--- INFORMATION GIVEN Enclosed Below ---

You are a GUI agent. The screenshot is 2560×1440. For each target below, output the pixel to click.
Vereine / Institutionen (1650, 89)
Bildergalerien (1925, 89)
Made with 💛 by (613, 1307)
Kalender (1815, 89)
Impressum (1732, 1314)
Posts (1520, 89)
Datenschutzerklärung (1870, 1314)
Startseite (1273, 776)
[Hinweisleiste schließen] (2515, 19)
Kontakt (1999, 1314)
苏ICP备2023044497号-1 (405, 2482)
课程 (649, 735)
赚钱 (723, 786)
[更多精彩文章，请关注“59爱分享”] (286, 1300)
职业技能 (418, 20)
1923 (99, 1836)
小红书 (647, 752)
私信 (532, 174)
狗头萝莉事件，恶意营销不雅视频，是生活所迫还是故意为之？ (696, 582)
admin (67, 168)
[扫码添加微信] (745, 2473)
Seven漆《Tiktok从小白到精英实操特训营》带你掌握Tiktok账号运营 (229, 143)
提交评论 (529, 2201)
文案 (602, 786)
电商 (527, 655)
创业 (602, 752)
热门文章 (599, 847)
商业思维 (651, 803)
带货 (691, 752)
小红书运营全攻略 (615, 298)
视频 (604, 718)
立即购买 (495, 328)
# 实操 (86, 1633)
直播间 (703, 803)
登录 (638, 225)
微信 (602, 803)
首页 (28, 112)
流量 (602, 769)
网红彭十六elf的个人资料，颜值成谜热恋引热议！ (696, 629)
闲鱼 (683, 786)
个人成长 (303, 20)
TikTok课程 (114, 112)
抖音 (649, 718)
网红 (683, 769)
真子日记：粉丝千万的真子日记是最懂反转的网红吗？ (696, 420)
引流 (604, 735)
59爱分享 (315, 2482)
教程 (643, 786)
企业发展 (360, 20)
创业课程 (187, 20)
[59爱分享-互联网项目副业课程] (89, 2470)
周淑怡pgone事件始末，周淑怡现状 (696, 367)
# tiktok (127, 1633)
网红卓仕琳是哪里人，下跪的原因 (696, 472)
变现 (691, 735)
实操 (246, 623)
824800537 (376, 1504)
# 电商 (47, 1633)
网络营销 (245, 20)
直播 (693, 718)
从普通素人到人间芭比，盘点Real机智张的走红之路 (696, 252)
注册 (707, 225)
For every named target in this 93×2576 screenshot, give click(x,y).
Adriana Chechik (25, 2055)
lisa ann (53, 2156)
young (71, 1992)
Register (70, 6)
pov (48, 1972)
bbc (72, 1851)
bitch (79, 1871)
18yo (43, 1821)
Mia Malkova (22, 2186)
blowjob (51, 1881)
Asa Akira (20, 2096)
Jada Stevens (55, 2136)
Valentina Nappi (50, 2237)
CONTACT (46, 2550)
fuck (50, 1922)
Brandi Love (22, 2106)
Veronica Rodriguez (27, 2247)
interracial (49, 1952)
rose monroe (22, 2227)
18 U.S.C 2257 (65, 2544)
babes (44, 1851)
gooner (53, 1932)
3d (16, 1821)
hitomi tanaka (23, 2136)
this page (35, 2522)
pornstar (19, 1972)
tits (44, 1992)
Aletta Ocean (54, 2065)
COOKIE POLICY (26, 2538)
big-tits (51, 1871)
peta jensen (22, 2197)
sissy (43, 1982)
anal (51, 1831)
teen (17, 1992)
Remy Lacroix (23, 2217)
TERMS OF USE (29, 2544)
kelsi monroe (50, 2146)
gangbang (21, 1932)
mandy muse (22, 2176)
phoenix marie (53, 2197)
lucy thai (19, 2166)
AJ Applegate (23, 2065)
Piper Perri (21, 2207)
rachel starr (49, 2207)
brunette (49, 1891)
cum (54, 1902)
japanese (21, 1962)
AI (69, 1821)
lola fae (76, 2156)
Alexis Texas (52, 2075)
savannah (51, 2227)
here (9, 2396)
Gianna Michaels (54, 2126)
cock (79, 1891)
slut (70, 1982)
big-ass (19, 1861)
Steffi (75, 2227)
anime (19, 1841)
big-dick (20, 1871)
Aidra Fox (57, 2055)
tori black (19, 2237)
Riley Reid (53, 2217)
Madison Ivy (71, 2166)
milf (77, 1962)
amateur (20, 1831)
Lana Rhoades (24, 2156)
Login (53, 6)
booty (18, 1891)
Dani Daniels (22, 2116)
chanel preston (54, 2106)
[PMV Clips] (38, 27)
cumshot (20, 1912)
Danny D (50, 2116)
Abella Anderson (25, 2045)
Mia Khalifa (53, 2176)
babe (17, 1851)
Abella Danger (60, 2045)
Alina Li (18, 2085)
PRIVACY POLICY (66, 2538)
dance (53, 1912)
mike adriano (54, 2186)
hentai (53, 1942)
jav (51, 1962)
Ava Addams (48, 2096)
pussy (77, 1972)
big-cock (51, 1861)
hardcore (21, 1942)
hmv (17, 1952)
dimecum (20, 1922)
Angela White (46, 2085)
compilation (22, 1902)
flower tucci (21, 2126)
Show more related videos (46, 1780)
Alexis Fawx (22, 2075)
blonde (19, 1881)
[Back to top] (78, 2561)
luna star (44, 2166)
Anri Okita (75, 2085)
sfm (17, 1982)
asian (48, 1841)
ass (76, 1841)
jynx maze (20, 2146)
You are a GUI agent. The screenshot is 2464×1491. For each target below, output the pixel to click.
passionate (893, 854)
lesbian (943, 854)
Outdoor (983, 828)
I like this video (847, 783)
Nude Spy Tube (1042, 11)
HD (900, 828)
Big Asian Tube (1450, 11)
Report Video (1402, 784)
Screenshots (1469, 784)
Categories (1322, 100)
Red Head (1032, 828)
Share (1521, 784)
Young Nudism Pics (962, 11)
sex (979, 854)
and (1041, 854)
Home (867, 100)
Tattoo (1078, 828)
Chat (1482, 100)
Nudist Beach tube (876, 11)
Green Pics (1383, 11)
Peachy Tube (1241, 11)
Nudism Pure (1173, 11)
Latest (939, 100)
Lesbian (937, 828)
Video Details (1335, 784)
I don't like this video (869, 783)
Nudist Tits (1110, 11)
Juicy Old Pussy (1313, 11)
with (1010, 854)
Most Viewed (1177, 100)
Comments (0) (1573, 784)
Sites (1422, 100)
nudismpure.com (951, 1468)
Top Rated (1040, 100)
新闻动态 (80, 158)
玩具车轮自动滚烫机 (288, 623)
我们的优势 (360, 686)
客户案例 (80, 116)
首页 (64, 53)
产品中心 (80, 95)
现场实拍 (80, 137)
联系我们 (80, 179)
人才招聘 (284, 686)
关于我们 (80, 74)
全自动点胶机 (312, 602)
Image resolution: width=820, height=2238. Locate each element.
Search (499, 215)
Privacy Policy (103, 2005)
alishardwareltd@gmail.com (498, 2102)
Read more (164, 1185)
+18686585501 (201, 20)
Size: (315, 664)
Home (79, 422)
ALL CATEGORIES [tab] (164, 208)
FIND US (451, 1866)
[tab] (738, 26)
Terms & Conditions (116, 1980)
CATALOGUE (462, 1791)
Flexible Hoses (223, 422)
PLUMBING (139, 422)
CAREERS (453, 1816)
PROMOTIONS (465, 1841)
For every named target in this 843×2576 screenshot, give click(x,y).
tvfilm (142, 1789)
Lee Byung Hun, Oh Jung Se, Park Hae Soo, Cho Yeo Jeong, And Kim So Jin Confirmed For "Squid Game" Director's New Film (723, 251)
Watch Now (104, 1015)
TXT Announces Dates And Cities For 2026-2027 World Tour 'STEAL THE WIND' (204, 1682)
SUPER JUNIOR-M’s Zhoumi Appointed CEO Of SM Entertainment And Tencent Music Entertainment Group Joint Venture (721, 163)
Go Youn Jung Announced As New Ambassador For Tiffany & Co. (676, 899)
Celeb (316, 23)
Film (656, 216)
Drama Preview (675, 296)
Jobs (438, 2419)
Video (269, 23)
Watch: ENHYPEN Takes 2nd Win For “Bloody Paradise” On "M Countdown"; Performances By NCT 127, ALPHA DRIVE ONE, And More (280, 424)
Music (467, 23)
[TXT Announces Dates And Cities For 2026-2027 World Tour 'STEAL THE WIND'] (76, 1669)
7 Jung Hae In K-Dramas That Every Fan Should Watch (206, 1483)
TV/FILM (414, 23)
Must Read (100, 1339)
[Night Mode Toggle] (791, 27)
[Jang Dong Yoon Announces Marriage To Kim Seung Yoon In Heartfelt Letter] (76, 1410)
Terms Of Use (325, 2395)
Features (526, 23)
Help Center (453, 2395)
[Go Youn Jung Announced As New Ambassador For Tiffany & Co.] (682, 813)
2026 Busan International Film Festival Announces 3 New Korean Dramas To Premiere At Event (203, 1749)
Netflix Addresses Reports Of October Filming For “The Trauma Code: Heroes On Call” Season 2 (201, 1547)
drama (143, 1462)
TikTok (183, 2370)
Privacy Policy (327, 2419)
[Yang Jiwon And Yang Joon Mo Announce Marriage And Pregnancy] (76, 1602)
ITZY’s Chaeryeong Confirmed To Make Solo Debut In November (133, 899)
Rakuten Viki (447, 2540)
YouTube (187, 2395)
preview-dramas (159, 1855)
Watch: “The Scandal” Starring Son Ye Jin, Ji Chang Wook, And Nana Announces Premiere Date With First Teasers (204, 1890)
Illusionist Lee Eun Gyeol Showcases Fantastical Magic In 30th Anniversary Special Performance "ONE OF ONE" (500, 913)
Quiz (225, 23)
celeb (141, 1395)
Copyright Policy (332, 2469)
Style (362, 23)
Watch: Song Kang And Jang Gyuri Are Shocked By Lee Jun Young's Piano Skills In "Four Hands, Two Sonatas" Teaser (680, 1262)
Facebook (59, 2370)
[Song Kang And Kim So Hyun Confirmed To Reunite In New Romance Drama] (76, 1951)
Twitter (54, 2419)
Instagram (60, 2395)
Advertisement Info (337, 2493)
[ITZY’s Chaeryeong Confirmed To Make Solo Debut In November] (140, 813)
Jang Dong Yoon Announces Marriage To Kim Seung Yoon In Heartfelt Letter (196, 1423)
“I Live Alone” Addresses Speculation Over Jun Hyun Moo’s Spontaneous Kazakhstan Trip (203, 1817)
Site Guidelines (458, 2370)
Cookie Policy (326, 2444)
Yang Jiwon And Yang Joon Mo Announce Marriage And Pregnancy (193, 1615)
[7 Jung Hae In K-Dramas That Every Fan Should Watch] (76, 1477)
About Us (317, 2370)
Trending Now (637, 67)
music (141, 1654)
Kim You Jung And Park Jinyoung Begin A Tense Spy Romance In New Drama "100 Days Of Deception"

--- End of Enclosed INFORMATION GIVEN ---

[DESCRIPTION OF THE TASK] Reproduce exactly the lines of the records above from the one with "big-cock (51, 1861)" to the one with "tvfilm (142, 1789)", both included, and leave out everything else.

[SOLVED PROBLEM]
big-cock (51, 1861)
hardcore (21, 1942)
hmv (17, 1952)
dimecum (20, 1922)
Angela White (46, 2085)
compilation (22, 1902)
flower tucci (21, 2126)
Show more related videos (46, 1780)
Alexis Fawx (22, 2075)
blonde (19, 1881)
[Back to top] (78, 2561)
luna star (44, 2166)
Anri Okita (75, 2085)
sfm (17, 1982)
asian (48, 1841)
ass (76, 1841)
jynx maze (20, 2146)
You are a GUI agent. The screenshot is 2464×1491. For each target below, output the pixel to click.
passionate (893, 854)
lesbian (943, 854)
Outdoor (983, 828)
I like this video (847, 783)
Nude Spy Tube (1042, 11)
HD (900, 828)
Big Asian Tube (1450, 11)
Report Video (1402, 784)
Screenshots (1469, 784)
Categories (1322, 100)
Red Head (1032, 828)
Share (1521, 784)
Young Nudism Pics (962, 11)
sex (979, 854)
and (1041, 854)
Home (867, 100)
Tattoo (1078, 828)
Chat (1482, 100)
Nudist Beach tube (876, 11)
Green Pics (1383, 11)
Peachy Tube (1241, 11)
Nudism Pure (1173, 11)
Latest (939, 100)
Lesbian (937, 828)
Video Details (1335, 784)
I don't like this video (869, 783)
Nudist Tits (1110, 11)
Juicy Old Pussy (1313, 11)
with (1010, 854)
Most Viewed (1177, 100)
Comments (0) (1573, 784)
Sites (1422, 100)
nudismpure.com (951, 1468)
Top Rated (1040, 100)
新闻动态 (80, 158)
玩具车轮自动滚烫机 (288, 623)
我们的优势 (360, 686)
客户案例 (80, 116)
首页 (64, 53)
产品中心 (80, 95)
现场实拍 (80, 137)
联系我们 (80, 179)
人才招聘 (284, 686)
关于我们 (80, 74)
全自动点胶机 (312, 602)
Image resolution: width=820, height=2238. Locate each element.
Search (499, 215)
Privacy Policy (103, 2005)
alishardwareltd@gmail.com (498, 2102)
Read more (164, 1185)
+18686585501 (201, 20)
Size: (315, 664)
Home (79, 422)
ALL CATEGORIES [tab] (164, 208)
FIND US (451, 1866)
[tab] (738, 26)
Terms & Conditions (116, 1980)
CATALOGUE (462, 1791)
Flexible Hoses (223, 422)
PLUMBING (139, 422)
CAREERS (453, 1816)
PROMOTIONS (465, 1841)
For every named target in this 843×2576 screenshot, give click(x,y).
tvfilm (142, 1789)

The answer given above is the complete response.